Air Algerie Voice-Recorder Damage Is Hurdle in Crash Probe

The cockpit-voice recorder from the Air Algerie jetliner that came down in Mali last week is damaged, complicating the hunt for information on the cause of a crash that killed all 116 people on board.

The voice recorder and flight data recorder, popularly known as “black boxes,” were flown to the offices of French accident investigator BEA after being recovered from the impact site on the fringes of the Sahara.

“BEA investigators were able to rapidly extract data from the flight data recorder,” the agency said yesterday. “The cockpit recorder sustained damage upon impact, and work on this recorder is being pursued to extract the data.”

The plane’s pilots had sought permission to turn back because of bad weather before losing contact, French Foreign Minister Laurent Fabius told journalists yesterday. Hearing their conversations might provide clarity on efforts to cope with the weather, while the recording could also contain alarm chimes and noises from the MD-83 jetliner, a model introduced by McDonnell Douglas before the company’s purchase by Boeing Co. (BA)

It may take days or even weeks for the BEA to fully access the voice recorder, Remi Jouty, the agency’s chief, said today on French radio station Europe 1. The device was “smashed” in the crash, though the BEA is “reasonably optimistic” about extracting information, he said.

Heavy Rains

The Data recorder should meanwhile provide insight on dozens of data parameters, including the plane’s position and altitude, engine performance, the settings of flight control surfaces and how the autopilot is programmed.

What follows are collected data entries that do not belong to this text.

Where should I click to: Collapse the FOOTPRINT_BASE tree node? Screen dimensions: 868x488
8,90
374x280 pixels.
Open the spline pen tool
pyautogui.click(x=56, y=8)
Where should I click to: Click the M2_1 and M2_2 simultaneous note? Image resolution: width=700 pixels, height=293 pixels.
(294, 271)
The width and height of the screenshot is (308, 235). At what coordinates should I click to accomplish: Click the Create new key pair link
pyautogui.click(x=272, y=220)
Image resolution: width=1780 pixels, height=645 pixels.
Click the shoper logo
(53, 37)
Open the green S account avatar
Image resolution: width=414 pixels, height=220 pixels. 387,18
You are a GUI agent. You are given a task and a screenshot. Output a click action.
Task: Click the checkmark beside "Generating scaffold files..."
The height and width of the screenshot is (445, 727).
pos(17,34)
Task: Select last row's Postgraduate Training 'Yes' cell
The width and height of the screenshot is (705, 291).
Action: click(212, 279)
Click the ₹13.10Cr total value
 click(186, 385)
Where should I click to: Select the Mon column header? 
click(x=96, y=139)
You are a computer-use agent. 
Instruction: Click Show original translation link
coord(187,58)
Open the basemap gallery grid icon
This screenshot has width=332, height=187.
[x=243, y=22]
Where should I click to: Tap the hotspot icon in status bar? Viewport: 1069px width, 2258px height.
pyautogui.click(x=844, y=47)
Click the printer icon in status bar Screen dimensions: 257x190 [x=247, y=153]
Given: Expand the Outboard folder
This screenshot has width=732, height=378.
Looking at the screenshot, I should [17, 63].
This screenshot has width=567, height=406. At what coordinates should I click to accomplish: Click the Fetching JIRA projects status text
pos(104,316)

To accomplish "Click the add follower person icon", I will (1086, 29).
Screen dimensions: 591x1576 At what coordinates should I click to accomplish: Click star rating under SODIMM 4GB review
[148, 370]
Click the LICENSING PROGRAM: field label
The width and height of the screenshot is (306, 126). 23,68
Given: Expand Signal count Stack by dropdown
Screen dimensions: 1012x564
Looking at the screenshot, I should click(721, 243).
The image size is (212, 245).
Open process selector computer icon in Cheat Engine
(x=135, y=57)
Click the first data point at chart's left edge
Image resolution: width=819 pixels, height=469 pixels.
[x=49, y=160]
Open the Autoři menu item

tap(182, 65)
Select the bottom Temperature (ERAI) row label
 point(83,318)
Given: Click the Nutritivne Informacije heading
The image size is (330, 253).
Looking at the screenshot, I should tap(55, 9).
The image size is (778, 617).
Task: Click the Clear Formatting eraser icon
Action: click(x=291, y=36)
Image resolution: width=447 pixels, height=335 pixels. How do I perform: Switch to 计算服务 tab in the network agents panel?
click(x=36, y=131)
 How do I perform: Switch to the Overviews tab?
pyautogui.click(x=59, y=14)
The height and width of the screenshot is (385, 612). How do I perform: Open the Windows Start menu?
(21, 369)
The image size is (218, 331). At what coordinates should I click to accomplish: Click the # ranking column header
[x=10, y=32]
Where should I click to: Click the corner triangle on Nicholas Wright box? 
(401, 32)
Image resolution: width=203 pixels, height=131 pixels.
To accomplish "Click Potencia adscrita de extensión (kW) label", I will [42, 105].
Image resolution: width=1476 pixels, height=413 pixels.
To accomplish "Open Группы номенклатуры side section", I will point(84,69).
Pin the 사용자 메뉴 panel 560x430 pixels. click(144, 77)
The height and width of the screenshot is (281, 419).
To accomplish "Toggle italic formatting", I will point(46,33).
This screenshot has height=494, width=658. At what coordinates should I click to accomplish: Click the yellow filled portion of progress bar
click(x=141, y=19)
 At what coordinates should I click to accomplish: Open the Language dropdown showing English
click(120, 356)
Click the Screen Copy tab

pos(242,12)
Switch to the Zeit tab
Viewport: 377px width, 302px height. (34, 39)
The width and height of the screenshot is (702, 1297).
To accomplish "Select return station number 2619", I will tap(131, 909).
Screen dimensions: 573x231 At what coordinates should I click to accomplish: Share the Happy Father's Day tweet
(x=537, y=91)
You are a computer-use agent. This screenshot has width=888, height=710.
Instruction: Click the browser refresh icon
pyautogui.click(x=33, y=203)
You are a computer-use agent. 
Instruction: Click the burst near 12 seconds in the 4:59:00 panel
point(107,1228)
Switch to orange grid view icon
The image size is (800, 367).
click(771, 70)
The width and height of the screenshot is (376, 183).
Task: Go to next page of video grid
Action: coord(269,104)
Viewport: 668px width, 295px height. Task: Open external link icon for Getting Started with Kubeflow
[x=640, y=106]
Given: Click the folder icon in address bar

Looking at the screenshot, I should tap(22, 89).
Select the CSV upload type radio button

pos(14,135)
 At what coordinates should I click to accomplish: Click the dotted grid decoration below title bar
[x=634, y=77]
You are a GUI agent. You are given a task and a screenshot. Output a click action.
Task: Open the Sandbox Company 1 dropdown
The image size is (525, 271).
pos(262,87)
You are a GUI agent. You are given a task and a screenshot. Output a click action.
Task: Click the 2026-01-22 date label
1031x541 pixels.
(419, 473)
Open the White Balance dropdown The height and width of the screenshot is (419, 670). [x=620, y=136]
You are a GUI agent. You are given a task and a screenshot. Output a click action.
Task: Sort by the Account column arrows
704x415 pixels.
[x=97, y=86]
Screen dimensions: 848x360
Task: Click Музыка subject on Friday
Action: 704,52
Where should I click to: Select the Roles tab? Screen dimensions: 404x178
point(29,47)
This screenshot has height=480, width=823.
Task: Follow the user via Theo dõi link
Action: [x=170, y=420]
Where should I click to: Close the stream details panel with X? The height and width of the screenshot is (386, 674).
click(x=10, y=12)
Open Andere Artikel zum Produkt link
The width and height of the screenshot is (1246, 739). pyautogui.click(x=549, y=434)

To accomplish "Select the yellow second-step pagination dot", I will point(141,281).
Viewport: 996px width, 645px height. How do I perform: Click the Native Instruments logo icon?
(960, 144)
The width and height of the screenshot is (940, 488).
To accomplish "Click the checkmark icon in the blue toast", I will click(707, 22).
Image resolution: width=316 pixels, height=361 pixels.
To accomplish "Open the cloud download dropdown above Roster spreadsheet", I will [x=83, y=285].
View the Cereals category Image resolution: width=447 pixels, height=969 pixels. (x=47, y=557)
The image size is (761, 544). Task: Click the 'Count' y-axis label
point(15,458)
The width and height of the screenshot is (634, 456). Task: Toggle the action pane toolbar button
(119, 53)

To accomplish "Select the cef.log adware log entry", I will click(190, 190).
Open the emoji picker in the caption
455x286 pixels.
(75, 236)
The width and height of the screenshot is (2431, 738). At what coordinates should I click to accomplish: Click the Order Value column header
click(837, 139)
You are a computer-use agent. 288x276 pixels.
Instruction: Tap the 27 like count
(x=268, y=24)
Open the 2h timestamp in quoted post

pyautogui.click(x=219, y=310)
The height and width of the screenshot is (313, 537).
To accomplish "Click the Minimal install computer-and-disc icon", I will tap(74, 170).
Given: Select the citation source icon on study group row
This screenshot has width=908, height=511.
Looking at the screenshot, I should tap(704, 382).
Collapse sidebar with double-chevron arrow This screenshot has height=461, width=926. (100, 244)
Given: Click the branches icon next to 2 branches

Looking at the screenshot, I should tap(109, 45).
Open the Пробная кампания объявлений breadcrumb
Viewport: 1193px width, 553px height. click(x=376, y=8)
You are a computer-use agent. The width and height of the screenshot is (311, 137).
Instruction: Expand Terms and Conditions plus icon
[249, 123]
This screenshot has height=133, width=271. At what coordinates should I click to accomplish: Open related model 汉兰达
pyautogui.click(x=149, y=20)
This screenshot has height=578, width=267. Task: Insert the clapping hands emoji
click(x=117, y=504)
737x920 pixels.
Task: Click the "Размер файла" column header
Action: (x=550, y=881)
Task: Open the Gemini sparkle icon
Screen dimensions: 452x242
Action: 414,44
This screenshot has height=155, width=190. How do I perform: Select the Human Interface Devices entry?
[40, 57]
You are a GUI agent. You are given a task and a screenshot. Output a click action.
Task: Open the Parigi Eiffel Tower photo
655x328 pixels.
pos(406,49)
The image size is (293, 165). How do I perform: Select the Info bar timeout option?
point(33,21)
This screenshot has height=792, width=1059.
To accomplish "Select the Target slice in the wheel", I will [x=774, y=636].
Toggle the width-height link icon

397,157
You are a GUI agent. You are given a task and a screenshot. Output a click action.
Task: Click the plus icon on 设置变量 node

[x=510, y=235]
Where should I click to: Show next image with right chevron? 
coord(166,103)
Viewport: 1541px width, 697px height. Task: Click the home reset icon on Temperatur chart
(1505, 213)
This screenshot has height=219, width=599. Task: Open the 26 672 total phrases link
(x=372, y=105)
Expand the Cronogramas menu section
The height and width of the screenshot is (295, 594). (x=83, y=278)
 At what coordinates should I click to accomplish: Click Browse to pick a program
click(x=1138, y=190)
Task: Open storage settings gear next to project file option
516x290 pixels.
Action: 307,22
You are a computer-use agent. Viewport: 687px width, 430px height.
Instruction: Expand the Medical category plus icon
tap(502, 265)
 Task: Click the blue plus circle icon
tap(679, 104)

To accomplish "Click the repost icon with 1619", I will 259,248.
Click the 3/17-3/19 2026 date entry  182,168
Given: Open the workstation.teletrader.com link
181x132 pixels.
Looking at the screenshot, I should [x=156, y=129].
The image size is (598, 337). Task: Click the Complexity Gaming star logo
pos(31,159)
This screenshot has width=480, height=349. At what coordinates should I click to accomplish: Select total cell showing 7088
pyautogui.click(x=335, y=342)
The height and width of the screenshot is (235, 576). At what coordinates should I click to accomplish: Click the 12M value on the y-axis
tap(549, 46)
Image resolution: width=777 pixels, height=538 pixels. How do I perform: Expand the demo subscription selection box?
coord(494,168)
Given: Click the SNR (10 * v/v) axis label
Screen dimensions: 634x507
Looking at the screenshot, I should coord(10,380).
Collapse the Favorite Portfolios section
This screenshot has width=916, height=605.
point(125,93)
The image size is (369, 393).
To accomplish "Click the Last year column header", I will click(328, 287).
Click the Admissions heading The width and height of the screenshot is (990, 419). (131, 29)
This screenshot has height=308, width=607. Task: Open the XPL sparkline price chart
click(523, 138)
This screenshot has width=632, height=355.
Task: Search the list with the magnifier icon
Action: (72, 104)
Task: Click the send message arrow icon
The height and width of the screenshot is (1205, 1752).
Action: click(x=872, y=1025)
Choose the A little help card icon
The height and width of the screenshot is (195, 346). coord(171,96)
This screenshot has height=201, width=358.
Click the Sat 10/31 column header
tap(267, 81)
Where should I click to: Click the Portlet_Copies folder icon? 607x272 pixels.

Among the 110 passengers and six crew were 50 French citizens, with a French military force deployed on the Serval peace-keeping operation in Mali sending 14 trucks and armored vehicles to the wreckage north of the border with Burkina Faso, from where the flight had departed for a journey to Algiers. The retrieval of bodies has been complicated by heavy rains.

The plane’s loss capped a week of aviation disasters that began with the downing of a Malaysian Air Boeing Co. 777 over eastern Ukraine on July 17 following a suspected missile strike, killing 298 people, and included the July 23 loss of an ATR-72 turboprop in Taiwan, which left 48 dead.